Annual headline inflation rose to 19.58% in September, its highest level in two and a half years, with food inflation near 29%. The core “C” measure – which the central bank has been stressing lately – rose to near 17%.
In CBRT’s monthly poll of economic expectations, CPI expectations continued to deteriorate for all terms. Year-end CPI expectation reached 17.63%, up by 89bps MoM and expectations for 12-month ahead increased by 97bps to 13.91. Additionally, expectations for 24-month ahead continued to stay at double-digit levels for the 5th consecutive month by 11.27%, up by 56bps.
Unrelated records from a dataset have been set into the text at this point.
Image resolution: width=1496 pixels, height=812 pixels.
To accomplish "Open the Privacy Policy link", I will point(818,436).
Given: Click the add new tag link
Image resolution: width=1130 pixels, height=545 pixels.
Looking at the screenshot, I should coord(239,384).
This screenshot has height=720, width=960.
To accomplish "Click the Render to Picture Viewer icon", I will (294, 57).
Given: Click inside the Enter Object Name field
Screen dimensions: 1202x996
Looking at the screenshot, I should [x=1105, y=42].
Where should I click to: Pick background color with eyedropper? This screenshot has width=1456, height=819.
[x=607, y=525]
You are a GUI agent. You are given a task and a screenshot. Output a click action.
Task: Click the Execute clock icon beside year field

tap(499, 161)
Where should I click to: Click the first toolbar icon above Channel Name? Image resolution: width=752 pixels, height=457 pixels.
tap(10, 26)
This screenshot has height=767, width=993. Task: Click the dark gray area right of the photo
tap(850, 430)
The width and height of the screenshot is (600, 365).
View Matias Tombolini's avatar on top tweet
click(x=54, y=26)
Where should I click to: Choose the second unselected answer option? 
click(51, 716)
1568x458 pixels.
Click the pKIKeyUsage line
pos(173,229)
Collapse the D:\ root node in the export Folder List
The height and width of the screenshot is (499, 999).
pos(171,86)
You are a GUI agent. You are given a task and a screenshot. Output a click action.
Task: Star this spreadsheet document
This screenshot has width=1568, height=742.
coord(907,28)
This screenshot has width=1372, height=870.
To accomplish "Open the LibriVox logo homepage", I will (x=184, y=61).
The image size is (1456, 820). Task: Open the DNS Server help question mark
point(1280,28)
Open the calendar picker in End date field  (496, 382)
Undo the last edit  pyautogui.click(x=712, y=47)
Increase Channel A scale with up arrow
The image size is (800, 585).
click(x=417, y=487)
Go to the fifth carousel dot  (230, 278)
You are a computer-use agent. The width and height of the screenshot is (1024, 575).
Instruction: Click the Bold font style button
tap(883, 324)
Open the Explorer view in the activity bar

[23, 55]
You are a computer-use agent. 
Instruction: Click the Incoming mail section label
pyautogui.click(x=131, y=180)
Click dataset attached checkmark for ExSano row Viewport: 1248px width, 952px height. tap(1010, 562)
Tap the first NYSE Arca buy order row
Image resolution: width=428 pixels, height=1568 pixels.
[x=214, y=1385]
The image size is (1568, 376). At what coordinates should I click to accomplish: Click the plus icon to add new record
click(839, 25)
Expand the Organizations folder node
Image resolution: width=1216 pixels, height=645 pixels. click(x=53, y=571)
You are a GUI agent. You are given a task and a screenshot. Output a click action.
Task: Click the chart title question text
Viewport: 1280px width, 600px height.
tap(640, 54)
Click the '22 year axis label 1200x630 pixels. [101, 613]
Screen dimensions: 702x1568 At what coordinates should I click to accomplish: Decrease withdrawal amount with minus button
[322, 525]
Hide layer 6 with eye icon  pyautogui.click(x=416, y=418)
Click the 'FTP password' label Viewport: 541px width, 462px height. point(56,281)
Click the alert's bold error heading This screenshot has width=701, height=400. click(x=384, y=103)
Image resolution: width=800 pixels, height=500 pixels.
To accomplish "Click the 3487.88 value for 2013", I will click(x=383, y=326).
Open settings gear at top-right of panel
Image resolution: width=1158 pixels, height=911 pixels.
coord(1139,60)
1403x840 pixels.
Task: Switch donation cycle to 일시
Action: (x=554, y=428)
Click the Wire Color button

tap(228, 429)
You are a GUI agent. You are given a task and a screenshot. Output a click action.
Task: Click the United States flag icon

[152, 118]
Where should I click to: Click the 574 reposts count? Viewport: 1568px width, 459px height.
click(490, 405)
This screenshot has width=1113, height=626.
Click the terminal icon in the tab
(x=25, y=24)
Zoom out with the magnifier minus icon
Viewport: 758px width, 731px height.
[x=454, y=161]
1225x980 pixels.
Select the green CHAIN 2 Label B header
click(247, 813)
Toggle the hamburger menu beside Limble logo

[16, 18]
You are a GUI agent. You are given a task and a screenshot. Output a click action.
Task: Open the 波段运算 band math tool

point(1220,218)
Also, expectations for 5-year ahead continued to deteriorate for the 9th month in a row with 7.93%, up by 8bps.
Expectations of USDTRY currency for the year-end increased by 3.4% to 9.22 and 12-month ahead increased by 4.7% to 10.01.
Analysts have suggested CBRT’s year-end inflation forecast of 14.1%, according to its previous quarterly report, could be revised upwards.
The country’s medium-term economic program, announced last month, expects it to fall to 16.2% by the end of the year and hit 9.8% by the end of 2022.
The bank forecast the end-2022 inflation at 7.8% and expects it to hit 5% in 2023.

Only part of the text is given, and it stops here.